The task => From the material below, pull each line containing the string "field".

◇ ◇ ◇ ◇ ◇

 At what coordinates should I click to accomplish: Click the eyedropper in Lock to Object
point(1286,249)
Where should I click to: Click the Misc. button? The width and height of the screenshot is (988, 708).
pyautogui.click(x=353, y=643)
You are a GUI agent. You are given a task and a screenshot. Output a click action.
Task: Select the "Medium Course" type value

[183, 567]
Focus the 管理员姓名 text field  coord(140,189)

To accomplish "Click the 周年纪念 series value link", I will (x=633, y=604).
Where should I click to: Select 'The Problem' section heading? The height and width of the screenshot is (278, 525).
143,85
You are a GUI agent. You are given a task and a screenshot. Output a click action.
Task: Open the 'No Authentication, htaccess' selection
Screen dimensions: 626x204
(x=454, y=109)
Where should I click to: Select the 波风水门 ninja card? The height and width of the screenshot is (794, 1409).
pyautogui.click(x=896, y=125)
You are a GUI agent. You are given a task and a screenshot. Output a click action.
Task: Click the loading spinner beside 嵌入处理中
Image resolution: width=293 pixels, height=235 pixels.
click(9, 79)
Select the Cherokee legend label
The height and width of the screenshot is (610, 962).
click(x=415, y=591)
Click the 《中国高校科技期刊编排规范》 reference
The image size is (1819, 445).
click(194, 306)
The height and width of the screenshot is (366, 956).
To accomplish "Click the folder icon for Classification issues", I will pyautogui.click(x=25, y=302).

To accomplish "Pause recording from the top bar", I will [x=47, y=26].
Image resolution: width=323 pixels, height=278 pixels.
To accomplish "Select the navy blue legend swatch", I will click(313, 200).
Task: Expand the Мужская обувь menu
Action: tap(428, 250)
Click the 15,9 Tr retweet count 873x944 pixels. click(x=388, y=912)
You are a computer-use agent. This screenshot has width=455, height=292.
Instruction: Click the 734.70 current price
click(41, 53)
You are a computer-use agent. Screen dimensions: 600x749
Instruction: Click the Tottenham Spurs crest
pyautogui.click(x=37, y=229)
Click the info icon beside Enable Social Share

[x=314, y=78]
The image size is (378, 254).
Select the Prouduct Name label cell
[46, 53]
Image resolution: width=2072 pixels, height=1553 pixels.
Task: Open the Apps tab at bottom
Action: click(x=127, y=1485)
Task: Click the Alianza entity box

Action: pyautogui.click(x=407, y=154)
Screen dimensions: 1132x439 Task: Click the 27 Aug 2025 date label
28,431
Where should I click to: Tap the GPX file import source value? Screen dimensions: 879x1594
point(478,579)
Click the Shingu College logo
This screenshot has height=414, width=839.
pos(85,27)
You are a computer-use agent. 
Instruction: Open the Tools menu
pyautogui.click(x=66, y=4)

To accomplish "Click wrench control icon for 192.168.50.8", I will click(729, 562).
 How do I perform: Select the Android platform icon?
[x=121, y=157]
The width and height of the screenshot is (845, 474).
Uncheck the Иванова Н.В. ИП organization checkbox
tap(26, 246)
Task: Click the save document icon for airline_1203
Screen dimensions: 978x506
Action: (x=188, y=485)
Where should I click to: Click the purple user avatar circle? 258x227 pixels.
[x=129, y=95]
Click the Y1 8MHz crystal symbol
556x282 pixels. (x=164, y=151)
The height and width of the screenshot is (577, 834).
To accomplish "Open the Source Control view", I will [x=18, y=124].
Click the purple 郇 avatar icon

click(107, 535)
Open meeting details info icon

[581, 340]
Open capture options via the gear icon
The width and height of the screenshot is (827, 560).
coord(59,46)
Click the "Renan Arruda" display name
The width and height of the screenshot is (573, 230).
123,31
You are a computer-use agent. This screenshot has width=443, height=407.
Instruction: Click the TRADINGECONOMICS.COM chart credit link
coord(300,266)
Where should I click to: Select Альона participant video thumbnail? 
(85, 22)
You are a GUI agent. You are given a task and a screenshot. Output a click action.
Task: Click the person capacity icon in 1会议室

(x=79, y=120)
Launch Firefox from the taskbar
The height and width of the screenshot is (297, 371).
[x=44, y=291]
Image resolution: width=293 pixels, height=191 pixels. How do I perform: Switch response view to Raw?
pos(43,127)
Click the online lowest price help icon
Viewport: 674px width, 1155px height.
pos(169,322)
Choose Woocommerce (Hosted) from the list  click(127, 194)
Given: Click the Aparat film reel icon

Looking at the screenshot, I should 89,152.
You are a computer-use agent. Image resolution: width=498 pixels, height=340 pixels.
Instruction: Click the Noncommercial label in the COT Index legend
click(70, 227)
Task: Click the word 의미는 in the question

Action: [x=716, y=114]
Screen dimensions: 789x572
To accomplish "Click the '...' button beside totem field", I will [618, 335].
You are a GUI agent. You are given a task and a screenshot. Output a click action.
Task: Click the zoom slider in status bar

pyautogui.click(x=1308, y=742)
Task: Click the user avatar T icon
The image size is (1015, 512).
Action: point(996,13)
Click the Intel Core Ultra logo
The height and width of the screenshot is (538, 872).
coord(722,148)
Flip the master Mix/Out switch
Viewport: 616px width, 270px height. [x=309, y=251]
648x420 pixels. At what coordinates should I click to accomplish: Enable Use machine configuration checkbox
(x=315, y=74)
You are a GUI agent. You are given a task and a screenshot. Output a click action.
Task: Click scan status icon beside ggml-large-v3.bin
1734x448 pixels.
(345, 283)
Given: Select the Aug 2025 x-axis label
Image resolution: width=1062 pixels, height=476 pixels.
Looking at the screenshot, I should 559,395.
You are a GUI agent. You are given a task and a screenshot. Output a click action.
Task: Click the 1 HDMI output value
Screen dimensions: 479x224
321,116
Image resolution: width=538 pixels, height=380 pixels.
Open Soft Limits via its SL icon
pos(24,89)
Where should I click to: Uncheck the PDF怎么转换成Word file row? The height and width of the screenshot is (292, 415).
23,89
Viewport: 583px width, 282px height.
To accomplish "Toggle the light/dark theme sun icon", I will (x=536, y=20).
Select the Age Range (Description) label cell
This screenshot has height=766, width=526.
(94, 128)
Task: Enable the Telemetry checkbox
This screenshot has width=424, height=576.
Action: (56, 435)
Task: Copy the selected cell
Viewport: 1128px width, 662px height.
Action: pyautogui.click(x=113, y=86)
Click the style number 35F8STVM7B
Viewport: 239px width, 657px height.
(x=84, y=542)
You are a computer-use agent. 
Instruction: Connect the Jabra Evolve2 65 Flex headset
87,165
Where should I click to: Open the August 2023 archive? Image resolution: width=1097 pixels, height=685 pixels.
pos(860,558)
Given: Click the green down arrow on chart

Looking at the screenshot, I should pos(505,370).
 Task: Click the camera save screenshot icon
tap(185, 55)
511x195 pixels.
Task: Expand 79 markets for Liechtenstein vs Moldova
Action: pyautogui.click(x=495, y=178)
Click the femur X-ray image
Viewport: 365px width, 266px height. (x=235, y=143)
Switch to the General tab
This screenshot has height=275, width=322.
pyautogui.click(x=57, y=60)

◇ ◇ ◇ ◇ ◇

Your solution =>
Focus the 管理员姓名 text field  coord(140,189)
To accomplish "Click the '...' button beside totem field", I will [618, 335].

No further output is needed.